02 Sep 2022 09:23 PM - last edited on 15 Sep 2022 10:00 AM by Ana_Kuzmenchuk
Hi Folks,
Last week we upgraded two OpenShift clusters Dynatrace operators from 0.2 -> 0.8.1. (Unfortunately, the client did not have the human resources to do it more frequently). It is a classicfullstack implementation (with operator hub) and with node selector limited only for the worker nodes. It seemed to go well, but after a few hours, the number of failed pods number started to slowly increase. We checked which pod is affected and turned out that Dynatrace-webhook pods failed within a few hours. When we observed it there were approx. 30 failed Dynatrace-webhook pods with the actual 2 running Dynatrace-webhook pods. Based on the following Kubernetes warn event it seems the ephemeral storage free space became 0%
"Pod ephemeral local storage usage exceeds the total limit of containers 10Mi."
We increased the webhook pods ephemeral storage limit to 10Mi -> 100Mi. The situation slightly changed. :-). Dynatrace-webhook pods survived more than a day but after that failed with the increased ephemeral storage too. + info these pods always started on Kubernetes infrastructure (role) nodes.
I do not know why these webhook pods started, I thought these type of pod required only for cloudenative and app only instrumentation.

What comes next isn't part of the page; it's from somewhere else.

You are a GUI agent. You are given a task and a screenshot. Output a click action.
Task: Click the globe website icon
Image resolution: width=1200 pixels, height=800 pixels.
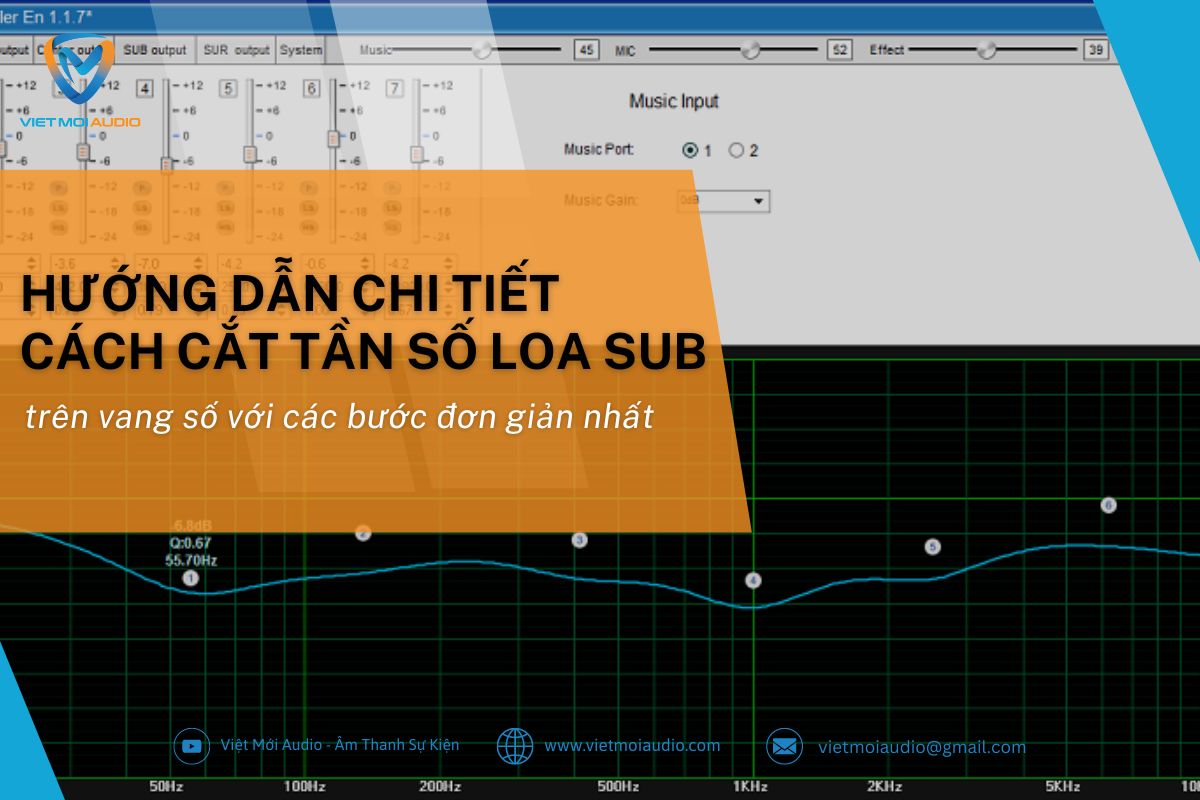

Does anyone have any idea about this strange behavior of Dynatrace-webhook servers? Have you ever met this issue?
Thanks in advance.
Br, Mizső
Solved! Go to Solution.
14 Sep 2022 04:45 PM
Hi Mizso,
we have the same problem at a customer of mine! We will open a support call.
Cheers Siegi
14 Sep 2022 05:17 PM
I have also raised a ticket at support without any succes or solution... 😞
At that clinet there are three clusters. In sandbox and acceptance cluster we increased the ephemeral strorage from 10Mi to 100Mi at dynatrace-webhook pods. Since than at sbx environment has not had failed dynatrace-webhook pods (11 days), but unortunately at acceptance environment has had failed dynatrace-webhook pods within 2-4 day. In Porduction we increased the ephemeral strorage storage size from 10Mi to 200Mi in last week...we are waiting to the failure of pods...So I am a little bit confused about this story.
However I still not get answer from the support why do we need webhook pods at classicfullstack instrumnetation.
Br, Mizső
15 Sep 2022 02:21 PM
You're right, it should not be needed at all in ClassicFullStack... as of DT Docs...
15 Sep 2022 02:48 PM
It's a known issue and according to this issue on Github it can be fixed by removing the limit from the deployment.
15 Sep 2022 02:56 PM - edited 15 Sep 2022 03:08 PM
Hi @Enrico_F
Thanks very much for the update. Deployment without limits is not allowed in this production environment. Client is going to live with this issue until the 0.9 release. We can monitor the failed pods with DT. 🙂
Br, Mizső
05 Oct 2022 01:49 PM
Hi Folks,
Issue has been solved. Dynakube v.0.9.0 has beed released.
Release v0.9.0 · Dynatrace/dynatrace-operator · GitHub
Br, Mizső